- Theatrical release poster
- Directed by: Bud Yorkin
- Screenplay by: Norman Lear
- Based on: Come Blow Your Horn by Neil Simon
- Produced by: Norman Lear; Bud Yorkin;
- Starring: Frank Sinatra; Lee J. Cobb; Molly Picon; Barbara Rush; Jill St. John;
- Cinematography: William H. Daniels
- Edited by: Frank P. Keller
- Music by: Nelson Riddle
- Production companies: Tandem Productions; Essex Productions;
- Distributed by: Paramount Pictures
- Release date: June 5, 1963;
- Running time: 112 minutes
- Country: United States
- Language: English
- Box office: $12.7 million

= Come Blow Your Horn (film) =

1963 American comedy film

Come Blow Your Horn is a 1963 American comedy film directed by Bud Yorkin from a screenplay by Norman Lear, based on the 1961 play of the same name by Neil Simon. The film stars Frank Sinatra, Lee J. Cobb, Molly Picon, Barbara Rush, and Jill St. John.

==Plot==
Buddy Baker is bored living with his parents. He goes to the big-city apartment of older brother Alan, who works for their father's artificial-fruit company but never lets business interfere with a good time.
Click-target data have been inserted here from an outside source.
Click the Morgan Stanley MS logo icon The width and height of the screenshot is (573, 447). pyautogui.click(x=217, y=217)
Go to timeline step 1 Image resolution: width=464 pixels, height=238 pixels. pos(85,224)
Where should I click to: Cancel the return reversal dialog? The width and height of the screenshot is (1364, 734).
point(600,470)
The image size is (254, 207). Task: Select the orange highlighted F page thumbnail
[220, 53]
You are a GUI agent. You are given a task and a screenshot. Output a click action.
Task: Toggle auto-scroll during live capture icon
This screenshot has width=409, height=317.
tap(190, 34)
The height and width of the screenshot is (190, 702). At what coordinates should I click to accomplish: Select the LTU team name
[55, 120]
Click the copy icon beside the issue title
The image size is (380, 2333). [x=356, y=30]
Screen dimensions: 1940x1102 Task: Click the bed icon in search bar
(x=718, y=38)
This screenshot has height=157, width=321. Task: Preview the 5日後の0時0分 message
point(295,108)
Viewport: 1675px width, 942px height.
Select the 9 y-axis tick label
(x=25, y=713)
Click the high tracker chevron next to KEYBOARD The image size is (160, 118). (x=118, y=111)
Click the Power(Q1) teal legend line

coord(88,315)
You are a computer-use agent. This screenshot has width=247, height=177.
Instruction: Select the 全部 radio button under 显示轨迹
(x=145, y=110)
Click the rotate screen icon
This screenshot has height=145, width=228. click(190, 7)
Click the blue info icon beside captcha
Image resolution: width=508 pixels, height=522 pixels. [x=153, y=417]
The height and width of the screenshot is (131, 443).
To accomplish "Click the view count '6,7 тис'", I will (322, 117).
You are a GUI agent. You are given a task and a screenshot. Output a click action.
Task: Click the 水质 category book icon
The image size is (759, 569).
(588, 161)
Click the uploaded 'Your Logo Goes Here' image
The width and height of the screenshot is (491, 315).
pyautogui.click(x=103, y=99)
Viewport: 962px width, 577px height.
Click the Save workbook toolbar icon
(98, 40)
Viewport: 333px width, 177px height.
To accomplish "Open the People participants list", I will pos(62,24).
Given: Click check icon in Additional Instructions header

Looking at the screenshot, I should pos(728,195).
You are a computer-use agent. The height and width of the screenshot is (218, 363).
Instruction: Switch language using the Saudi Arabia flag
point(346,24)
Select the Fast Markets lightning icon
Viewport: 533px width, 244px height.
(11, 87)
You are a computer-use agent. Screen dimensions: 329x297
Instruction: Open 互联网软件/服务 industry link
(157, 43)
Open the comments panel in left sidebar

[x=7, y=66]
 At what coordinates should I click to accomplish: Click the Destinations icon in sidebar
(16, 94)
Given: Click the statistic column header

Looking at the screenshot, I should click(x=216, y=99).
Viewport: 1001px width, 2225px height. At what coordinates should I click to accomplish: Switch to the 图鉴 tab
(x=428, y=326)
A confirmed bachelor, Alan is all too willing to teach his younger brother a few tricks, improve his wardrobe, even introduce him to Peggy, a girl with an apartment upstairs. Alan's steadiest companion is Connie, but even she's running out of patience with his lack of interest in settling down.

A jealous husband accuses Alan of running around with his wife and beats him up. Alan begins rethinking his life. He proposes marriage to Connie and then intervenes when he hears that his own parents are contemplating a divorce. Giving up his own ways for good, Alan even turns over his swinging bachelor pad to Buddy.

==Cast==
- Frank Sinatra as Alan Baker
- Lee J. Cobb as Harry R. Baker
- Molly Picon as Mrs. Sophie Baker
- Barbara Rush as Connie
- Jill St. John as Peggy John
- Dan Blocker as Mr. Eckman
- Phyllis McGuire as Mrs. Eckman (buyer for Neiman-Marcus)
- Tony Bill as Buddy Baker

Norman Lear and Dean Martin both make cameo appearances in this film.

==Production==
Carole Wells originally played Tony Bill's girlfriend, but her scenes were entirely removed from the final cut to reduce the film's running time.

==Reception==
===Box office performance===
Come Blow Your Horn was the 15th highest-grossing film of 1963, grossing $12,705,882 in the United States, earning $6 million in domestic rentals.

===Awards===
The film was nominated for an Academy Award for Best Art Direction (Hal Pereira, Roland Anderson, Samuel M. Comer, James W. Payne). Sinatra, St. John, Picon and Cobb each earned Golden Globe nominations for their performances.